_Anweisung a_. Ermitteln Sie alle Zeilen der Daten, in denen die Zeichenfolge „arrow“ vorkommt, und geben Sie diese Zeilen wieder.

_Textauszug_.
★ ★ ★ ★ ★

Familiengerichte und Jugendämter sollen verstärkt gemeinsam zugunsten des
Kindeswohls auf einvernehmliche Konfliktlösungen hinwirken. Auch durch das
gerichtliche Verfahren soll forciert werden, dass die Beteiligten Leistungen der
Kinder- und Jugendhilfe in Anspruch nehmen und Konflikte einvernehmlich gelöst
werden. Dabei hat das Jugendamt dafür Sorge zu tragen, dass durch die Art und
Weise der Beteiligung am familiengerichtlichen Verfahren die Angebote und
Leistungen der Kinder- und Jugendhilfe nicht gefährdet oder behindert werden. Die
Umsetzung dieser Abwägung liegt allein im Verantwortungsbereich der
Jugendämter. Die Beteiligung des Jugendamts ist in allen Verfahren, die die Sorge
für die Person von Kindern und Jugendlichen betreffen von besonderer Bedeutung.

★ ★ ★ ★ ★

_Bereitgestellte Daten_.
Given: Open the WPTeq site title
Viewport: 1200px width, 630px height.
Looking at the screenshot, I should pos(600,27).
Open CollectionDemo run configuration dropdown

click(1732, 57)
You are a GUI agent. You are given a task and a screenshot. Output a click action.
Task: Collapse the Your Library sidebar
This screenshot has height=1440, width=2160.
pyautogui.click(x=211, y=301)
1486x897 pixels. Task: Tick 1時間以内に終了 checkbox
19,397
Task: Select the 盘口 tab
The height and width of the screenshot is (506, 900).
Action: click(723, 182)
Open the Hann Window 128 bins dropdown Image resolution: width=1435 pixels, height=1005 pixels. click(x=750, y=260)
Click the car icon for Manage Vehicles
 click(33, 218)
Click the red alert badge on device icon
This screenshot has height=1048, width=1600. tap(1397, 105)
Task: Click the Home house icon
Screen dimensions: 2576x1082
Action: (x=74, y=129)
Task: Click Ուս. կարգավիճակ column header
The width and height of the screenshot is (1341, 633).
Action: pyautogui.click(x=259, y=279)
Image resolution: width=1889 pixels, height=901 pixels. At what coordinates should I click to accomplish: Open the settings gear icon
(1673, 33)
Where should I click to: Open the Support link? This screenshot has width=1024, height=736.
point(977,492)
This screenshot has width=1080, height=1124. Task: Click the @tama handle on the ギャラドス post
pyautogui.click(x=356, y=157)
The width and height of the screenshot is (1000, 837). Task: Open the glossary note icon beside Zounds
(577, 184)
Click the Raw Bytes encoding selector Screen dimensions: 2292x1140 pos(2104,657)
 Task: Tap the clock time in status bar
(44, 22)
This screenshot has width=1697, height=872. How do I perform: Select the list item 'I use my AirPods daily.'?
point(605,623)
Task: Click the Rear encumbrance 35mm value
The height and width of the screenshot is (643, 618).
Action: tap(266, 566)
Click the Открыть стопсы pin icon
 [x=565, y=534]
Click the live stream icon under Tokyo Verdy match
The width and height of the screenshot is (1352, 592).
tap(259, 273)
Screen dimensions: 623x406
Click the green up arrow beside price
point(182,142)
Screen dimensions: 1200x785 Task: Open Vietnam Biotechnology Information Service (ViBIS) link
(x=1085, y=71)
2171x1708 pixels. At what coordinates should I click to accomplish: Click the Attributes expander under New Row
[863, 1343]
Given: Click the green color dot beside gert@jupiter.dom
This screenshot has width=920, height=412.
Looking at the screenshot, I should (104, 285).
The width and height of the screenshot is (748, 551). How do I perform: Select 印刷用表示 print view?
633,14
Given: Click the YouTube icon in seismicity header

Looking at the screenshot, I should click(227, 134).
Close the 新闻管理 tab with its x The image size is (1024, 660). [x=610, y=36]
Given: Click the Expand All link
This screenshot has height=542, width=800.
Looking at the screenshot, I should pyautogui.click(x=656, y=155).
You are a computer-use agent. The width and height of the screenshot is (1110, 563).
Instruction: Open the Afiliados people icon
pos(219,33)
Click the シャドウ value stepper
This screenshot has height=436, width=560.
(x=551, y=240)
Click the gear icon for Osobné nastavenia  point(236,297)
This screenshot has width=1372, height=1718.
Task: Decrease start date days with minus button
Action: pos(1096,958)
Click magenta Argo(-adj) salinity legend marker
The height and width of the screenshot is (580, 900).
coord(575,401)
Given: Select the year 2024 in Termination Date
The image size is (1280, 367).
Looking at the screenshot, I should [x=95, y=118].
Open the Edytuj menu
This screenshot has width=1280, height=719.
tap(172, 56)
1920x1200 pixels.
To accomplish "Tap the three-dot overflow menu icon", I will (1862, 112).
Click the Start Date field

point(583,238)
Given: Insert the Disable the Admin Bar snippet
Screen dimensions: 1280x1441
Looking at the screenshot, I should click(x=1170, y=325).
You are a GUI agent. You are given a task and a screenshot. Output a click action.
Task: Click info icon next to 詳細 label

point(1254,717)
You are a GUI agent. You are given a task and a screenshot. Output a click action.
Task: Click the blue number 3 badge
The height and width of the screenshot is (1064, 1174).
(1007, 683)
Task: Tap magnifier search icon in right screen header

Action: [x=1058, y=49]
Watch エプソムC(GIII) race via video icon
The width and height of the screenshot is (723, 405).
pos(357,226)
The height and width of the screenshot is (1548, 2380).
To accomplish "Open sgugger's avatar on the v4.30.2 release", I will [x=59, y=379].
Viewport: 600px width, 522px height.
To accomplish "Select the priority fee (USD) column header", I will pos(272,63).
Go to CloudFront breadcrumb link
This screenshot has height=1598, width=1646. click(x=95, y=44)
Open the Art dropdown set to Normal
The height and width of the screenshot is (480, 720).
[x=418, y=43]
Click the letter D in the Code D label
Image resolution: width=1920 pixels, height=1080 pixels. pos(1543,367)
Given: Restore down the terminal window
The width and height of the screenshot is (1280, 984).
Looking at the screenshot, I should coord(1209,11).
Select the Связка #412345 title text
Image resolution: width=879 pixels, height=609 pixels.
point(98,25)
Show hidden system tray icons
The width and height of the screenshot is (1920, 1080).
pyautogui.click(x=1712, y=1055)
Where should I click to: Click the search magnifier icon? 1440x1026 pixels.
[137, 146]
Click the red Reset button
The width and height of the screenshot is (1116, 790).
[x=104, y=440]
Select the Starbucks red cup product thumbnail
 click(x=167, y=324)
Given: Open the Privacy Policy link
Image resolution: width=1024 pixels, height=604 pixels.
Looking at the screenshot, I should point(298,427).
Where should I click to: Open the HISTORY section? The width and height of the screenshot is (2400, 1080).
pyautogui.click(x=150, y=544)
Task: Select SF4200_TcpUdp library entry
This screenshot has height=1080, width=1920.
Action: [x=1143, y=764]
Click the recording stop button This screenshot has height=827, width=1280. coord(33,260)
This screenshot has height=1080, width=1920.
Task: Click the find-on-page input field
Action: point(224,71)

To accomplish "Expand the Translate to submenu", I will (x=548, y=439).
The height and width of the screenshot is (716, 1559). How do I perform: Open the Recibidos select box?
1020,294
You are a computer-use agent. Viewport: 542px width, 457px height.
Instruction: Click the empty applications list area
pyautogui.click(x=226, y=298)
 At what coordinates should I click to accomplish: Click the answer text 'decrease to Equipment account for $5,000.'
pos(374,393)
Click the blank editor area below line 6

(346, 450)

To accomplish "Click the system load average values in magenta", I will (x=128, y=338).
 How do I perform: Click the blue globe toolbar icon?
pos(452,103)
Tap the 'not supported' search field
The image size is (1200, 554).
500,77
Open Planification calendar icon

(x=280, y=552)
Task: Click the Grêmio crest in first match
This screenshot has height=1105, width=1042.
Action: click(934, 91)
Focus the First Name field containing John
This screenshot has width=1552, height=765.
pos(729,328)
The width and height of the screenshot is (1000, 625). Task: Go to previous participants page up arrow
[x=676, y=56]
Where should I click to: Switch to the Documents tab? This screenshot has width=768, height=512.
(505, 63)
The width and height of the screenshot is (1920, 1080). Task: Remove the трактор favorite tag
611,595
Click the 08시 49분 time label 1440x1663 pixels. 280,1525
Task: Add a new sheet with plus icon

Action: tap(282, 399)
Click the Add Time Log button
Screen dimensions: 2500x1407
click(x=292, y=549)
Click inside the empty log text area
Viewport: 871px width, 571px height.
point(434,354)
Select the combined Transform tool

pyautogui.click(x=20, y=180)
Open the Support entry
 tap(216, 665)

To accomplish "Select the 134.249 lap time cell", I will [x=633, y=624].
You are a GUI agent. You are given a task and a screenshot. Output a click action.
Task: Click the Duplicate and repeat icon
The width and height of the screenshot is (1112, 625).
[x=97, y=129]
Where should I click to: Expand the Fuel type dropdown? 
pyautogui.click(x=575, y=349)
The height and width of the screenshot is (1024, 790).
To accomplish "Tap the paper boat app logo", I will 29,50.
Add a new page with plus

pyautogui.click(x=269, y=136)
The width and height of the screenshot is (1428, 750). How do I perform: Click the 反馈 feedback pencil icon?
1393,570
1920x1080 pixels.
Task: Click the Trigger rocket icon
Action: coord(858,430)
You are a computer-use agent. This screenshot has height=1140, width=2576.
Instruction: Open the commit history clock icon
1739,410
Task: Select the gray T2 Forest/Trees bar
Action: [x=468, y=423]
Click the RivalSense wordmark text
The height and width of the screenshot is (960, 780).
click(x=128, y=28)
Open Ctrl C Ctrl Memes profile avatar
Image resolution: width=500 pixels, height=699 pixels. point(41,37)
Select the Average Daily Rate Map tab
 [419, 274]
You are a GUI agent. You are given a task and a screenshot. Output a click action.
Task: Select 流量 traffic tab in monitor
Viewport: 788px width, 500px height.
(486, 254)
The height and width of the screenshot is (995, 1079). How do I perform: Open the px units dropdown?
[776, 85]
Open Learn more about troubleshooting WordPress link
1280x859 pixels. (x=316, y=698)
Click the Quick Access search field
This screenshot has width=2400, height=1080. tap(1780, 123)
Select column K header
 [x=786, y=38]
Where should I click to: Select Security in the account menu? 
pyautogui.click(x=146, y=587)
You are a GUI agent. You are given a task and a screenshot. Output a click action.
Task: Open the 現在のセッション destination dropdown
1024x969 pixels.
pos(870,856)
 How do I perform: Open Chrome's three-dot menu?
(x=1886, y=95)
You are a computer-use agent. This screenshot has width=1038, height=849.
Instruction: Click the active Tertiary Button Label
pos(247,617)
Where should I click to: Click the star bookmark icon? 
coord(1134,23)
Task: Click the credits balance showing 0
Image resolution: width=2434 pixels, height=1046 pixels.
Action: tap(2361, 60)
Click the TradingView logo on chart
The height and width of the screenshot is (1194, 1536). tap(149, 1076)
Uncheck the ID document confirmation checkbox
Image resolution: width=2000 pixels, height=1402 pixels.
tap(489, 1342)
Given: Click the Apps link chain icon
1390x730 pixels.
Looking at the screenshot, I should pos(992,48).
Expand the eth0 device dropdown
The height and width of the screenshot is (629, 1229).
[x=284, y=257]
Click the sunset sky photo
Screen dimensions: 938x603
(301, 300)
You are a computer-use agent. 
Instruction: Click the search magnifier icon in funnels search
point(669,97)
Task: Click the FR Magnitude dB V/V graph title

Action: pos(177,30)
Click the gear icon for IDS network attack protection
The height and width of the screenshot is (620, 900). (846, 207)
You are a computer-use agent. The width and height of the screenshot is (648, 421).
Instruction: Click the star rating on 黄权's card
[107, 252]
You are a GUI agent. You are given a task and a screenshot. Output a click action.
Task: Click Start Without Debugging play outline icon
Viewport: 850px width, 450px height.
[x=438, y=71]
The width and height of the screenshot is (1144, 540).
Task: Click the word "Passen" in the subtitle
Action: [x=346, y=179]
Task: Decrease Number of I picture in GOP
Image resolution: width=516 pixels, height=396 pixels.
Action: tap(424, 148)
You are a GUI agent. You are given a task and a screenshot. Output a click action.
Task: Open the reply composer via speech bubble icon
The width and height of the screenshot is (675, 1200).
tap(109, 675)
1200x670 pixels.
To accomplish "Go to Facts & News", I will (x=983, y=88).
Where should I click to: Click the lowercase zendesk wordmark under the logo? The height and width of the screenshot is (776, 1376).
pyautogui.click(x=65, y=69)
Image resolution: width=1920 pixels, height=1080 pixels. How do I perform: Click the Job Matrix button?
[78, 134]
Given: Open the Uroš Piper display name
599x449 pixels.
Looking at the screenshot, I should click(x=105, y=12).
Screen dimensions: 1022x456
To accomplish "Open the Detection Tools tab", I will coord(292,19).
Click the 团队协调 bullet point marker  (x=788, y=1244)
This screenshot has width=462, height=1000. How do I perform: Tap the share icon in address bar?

★ ★ ★ ★ ★

_Anweisung b_. Ändern Sie im Textauszug die Passage beginnend bei „Familiengerichte und Jugendämter“ und endend bei „von besonderer Bedeutung.“, indem Sie „forciert“ durch „angestrebt“ ersetzen, und geben Sie die geänderte Passage aus.

_Endergebnis a_.
Click the green up arrow beside price
The width and height of the screenshot is (1000, 625). Task: Go to previous participants page up arrow

_Endergebnis b_.
Familiengerichte und Jugendämter sollen verstärkt gemeinsam zugunsten des
Kindeswohls auf einvernehmliche Konfliktlösungen hinwirken. Auch durch das
gerichtliche Verfahren soll angestrebt werden, dass die Beteiligten Leistungen der
Kinder- und Jugendhilfe in Anspruch nehmen und Konflikte einvernehmlich gelöst
werden. Dabei hat das Jugendamt dafür Sorge zu tragen, dass durch die Art und
Weise der Beteiligung am familiengerichtlichen Verfahren die Angebote und
Leistungen der Kinder- und Jugendhilfe nicht gefährdet oder behindert werden. Die
Umsetzung dieser Abwägung liegt allein im Verantwortungsbereich der
Jugendämter. Die Beteiligung des Jugendamts ist in allen Verfahren, die die Sorge
für die Person von Kindern und Jugendlichen betreffen von besonderer Bedeutung.